**WORK REQUEST:** Collect all lines from the records below that include the word "Click".

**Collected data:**
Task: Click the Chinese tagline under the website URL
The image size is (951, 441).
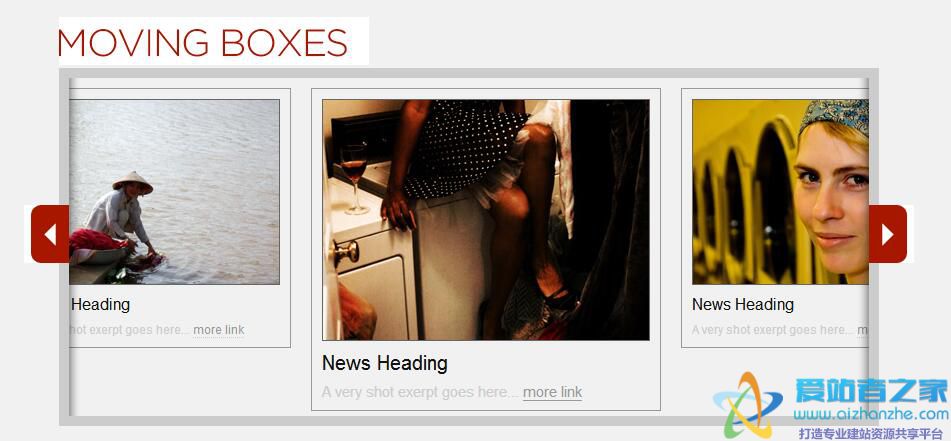Action: [873, 433]
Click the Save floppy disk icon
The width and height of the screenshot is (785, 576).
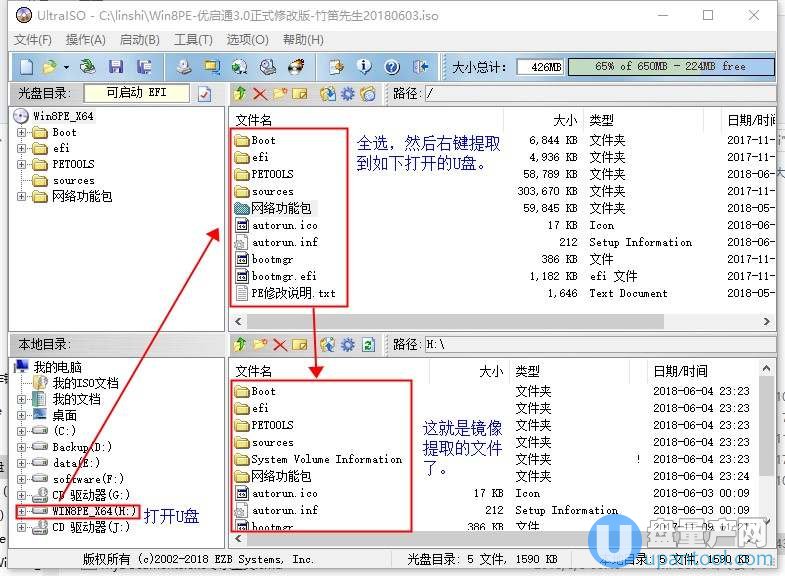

**ANSWER BOX:**
Task: Click the Chinese tagline under the website URL
Click the Save floppy disk icon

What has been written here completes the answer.